* Exercise: Each record should be given back exactly, with none missing.

*** Input data

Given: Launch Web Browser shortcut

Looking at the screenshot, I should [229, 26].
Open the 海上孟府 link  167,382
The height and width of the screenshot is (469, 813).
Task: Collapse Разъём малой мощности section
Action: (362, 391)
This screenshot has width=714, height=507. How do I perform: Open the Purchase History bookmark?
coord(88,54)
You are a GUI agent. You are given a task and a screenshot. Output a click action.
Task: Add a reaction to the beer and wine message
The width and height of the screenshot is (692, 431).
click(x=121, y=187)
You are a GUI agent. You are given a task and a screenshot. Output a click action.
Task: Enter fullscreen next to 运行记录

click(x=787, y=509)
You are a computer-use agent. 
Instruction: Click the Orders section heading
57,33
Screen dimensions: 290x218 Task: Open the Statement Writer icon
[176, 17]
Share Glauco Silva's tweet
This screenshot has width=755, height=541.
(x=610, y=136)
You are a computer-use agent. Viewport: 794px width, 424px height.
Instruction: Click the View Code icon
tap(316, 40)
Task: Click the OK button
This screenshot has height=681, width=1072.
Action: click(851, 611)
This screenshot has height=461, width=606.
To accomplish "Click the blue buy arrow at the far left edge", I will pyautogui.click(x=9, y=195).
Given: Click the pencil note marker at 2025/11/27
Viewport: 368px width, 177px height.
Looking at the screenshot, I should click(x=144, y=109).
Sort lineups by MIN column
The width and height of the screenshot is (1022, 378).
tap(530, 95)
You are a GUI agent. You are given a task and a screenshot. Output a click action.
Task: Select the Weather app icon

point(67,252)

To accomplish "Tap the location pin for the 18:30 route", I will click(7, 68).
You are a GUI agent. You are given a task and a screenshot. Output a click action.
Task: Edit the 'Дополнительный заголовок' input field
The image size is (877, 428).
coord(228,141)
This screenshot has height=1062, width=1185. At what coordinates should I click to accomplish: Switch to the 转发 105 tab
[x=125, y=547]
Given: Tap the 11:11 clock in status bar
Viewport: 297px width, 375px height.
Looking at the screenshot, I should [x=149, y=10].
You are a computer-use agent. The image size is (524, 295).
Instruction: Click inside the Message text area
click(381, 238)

******

* Task response:
Given: Launch Web Browser shortcut

Looking at the screenshot, I should [229, 26].
Open the 海上孟府 link  167,382
The height and width of the screenshot is (469, 813).
Task: Collapse Разъём малой мощности section
Action: (362, 391)
This screenshot has width=714, height=507. How do I perform: Open the Purchase History bookmark?
coord(88,54)
You are a GUI agent. You are given a task and a screenshot. Output a click action.
Task: Add a reaction to the beer and wine message
The width and height of the screenshot is (692, 431).
click(x=121, y=187)
You are a GUI agent. You are given a task and a screenshot. Output a click action.
Task: Enter fullscreen next to 运行记录

click(x=787, y=509)
You are a computer-use agent. 
Instruction: Click the Orders section heading
57,33
Screen dimensions: 290x218 Task: Open the Statement Writer icon
[176, 17]
Share Glauco Silva's tweet
This screenshot has width=755, height=541.
(x=610, y=136)
You are a computer-use agent. Viewport: 794px width, 424px height.
Instruction: Click the View Code icon
tap(316, 40)
Task: Click the OK button
This screenshot has height=681, width=1072.
Action: click(851, 611)
This screenshot has height=461, width=606.
To accomplish "Click the blue buy arrow at the far left edge", I will pyautogui.click(x=9, y=195).
Given: Click the pencil note marker at 2025/11/27
Viewport: 368px width, 177px height.
Looking at the screenshot, I should click(x=144, y=109).
Sort lineups by MIN column
The width and height of the screenshot is (1022, 378).
tap(530, 95)
You are a GUI agent. You are given a task and a screenshot. Output a click action.
Task: Select the Weather app icon

point(67,252)

To accomplish "Tap the location pin for the 18:30 route", I will click(7, 68).
You are a GUI agent. You are given a task and a screenshot. Output a click action.
Task: Edit the 'Дополнительный заголовок' input field
The image size is (877, 428).
coord(228,141)
This screenshot has height=1062, width=1185. At what coordinates should I click to accomplish: Switch to the 转发 105 tab
[x=125, y=547]
Given: Tap the 11:11 clock in status bar
Viewport: 297px width, 375px height.
Looking at the screenshot, I should [x=149, y=10].
You are a computer-use agent. The image size is (524, 295).
Instruction: Click inside the Message text area
click(381, 238)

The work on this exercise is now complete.